What the task asks: Beginning with the opening line, set down each line of the material below exactly, stopping once the line with "Task: Open the inbox messages icon in header" is done.

---------- Information shown ----------

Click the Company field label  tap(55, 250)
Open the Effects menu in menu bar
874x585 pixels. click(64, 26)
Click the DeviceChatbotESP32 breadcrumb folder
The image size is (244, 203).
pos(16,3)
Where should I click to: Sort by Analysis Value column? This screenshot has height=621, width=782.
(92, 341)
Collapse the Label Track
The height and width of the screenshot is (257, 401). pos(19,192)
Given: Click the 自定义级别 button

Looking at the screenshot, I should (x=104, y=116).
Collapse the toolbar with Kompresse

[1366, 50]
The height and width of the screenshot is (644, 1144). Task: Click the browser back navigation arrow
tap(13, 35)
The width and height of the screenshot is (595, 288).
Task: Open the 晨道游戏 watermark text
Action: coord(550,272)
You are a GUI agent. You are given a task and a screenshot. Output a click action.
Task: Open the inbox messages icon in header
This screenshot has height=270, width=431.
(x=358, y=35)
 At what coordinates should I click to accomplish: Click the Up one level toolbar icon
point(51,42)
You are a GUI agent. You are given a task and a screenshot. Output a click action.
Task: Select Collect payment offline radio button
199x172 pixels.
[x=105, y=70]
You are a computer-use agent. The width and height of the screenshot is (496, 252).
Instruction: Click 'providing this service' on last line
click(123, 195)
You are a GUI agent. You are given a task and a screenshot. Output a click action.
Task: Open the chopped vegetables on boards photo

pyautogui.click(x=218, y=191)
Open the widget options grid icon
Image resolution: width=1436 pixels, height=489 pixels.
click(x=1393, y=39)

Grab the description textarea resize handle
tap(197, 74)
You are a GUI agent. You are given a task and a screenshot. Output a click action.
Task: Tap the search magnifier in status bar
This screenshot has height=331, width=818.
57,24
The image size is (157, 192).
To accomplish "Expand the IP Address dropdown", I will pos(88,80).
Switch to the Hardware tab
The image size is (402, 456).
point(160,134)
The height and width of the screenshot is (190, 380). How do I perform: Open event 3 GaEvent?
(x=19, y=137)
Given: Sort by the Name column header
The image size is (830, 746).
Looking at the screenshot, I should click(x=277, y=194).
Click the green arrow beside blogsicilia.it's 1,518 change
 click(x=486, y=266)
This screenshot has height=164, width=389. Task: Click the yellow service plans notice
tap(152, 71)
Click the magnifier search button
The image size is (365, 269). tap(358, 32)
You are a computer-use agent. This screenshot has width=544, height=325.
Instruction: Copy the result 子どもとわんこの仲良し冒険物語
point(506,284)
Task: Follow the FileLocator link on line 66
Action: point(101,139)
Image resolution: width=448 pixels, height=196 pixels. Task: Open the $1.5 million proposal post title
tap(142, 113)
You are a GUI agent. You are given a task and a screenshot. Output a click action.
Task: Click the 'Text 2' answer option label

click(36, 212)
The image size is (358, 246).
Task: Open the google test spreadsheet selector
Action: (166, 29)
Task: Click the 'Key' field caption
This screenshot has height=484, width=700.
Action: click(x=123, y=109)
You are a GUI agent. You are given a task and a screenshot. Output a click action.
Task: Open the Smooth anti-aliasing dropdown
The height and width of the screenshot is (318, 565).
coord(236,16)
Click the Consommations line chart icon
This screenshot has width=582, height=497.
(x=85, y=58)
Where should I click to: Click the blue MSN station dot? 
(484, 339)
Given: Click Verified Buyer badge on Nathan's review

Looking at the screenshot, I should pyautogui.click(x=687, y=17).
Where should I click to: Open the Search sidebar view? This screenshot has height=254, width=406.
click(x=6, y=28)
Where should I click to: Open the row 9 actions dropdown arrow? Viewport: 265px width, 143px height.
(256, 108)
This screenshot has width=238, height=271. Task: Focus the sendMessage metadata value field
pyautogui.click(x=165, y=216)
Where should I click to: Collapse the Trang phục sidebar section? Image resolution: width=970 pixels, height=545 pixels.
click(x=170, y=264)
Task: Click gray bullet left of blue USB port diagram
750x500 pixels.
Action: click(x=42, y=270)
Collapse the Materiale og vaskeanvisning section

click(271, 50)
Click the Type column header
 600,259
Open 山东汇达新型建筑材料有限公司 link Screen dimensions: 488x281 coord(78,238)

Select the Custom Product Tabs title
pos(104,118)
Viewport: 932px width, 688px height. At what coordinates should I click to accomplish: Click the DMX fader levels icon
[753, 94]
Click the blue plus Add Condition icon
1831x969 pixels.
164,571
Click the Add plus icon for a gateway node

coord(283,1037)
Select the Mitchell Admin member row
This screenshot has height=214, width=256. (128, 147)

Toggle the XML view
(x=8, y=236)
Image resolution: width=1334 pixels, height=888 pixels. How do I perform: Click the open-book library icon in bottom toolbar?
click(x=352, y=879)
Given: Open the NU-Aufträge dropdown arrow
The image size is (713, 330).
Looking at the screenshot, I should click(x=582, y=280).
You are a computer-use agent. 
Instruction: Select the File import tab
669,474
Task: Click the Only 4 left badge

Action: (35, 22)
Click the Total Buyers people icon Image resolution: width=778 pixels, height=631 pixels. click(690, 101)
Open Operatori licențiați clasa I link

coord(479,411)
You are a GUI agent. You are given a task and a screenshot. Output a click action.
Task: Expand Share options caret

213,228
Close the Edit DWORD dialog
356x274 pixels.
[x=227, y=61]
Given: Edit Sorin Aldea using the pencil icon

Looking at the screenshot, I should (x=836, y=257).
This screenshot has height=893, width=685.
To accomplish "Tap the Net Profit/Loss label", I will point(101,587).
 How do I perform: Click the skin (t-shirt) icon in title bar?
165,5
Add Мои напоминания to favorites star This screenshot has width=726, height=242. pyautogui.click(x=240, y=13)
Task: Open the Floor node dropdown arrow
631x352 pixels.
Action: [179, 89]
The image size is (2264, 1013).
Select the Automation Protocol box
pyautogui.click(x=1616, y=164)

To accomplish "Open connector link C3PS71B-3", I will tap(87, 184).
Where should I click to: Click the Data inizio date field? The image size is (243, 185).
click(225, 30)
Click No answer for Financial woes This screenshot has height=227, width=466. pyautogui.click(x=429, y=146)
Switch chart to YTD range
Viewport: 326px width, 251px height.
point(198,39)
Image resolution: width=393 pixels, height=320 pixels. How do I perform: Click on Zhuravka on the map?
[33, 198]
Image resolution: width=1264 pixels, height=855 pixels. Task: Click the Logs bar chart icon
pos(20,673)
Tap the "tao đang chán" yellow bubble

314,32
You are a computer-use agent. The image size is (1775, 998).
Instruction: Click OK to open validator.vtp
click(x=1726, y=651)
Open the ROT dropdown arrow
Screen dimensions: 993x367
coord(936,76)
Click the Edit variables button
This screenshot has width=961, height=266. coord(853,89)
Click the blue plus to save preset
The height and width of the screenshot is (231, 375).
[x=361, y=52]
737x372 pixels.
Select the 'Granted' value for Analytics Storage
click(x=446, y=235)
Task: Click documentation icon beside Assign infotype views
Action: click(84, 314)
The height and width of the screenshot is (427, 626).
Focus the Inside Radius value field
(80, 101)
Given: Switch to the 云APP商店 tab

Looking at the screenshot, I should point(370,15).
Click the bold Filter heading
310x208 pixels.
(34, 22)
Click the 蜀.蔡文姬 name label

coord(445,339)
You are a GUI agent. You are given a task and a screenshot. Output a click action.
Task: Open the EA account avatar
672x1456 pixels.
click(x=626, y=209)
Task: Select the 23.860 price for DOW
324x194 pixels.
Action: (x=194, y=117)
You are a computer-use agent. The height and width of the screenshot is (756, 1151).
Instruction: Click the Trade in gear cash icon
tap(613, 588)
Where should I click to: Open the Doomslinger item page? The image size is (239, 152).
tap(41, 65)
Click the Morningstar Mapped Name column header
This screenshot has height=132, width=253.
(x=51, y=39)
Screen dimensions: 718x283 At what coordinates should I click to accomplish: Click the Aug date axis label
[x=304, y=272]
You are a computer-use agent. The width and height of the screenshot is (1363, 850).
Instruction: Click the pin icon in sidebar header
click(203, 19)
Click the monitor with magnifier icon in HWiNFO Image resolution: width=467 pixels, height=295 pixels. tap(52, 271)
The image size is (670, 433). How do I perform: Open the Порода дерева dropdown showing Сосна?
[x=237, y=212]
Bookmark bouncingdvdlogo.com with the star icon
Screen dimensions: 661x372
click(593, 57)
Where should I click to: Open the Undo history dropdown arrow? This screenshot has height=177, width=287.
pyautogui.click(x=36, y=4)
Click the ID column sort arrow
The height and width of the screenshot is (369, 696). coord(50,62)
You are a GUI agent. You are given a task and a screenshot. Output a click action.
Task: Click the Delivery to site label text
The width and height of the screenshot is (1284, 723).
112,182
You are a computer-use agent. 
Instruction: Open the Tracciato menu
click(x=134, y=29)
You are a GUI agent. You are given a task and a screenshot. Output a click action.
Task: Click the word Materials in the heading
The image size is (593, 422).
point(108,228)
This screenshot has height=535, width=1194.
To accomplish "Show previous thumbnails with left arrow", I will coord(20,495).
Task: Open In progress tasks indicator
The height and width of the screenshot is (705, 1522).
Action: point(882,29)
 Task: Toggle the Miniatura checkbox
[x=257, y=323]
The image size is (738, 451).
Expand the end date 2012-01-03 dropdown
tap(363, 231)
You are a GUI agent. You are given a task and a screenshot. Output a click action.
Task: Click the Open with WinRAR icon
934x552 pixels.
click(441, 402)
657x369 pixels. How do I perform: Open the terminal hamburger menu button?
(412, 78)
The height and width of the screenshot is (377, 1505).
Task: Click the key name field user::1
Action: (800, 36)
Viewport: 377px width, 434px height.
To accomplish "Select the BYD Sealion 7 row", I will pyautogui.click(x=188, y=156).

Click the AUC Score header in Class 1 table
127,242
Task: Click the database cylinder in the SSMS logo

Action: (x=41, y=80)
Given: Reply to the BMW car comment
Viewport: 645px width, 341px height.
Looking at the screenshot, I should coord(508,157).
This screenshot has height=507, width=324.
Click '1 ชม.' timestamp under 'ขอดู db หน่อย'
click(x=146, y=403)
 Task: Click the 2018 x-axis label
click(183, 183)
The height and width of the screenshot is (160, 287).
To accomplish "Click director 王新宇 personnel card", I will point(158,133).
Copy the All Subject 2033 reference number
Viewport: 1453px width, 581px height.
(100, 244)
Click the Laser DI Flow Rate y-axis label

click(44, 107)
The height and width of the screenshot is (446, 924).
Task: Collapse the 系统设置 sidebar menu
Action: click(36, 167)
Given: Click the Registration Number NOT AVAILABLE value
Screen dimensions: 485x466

----------

Solution for this problem:
Click the Company field label  tap(55, 250)
Open the Effects menu in menu bar
874x585 pixels. click(64, 26)
Click the DeviceChatbotESP32 breadcrumb folder
The image size is (244, 203).
pos(16,3)
Where should I click to: Sort by Analysis Value column? This screenshot has height=621, width=782.
(92, 341)
Collapse the Label Track
The height and width of the screenshot is (257, 401). pos(19,192)
Given: Click the 自定义级别 button

Looking at the screenshot, I should (x=104, y=116).
Collapse the toolbar with Kompresse

[1366, 50]
The height and width of the screenshot is (644, 1144). Task: Click the browser back navigation arrow
tap(13, 35)
The width and height of the screenshot is (595, 288).
Task: Open the 晨道游戏 watermark text
Action: coord(550,272)
You are a GUI agent. You are given a task and a screenshot. Output a click action.
Task: Open the inbox messages icon in header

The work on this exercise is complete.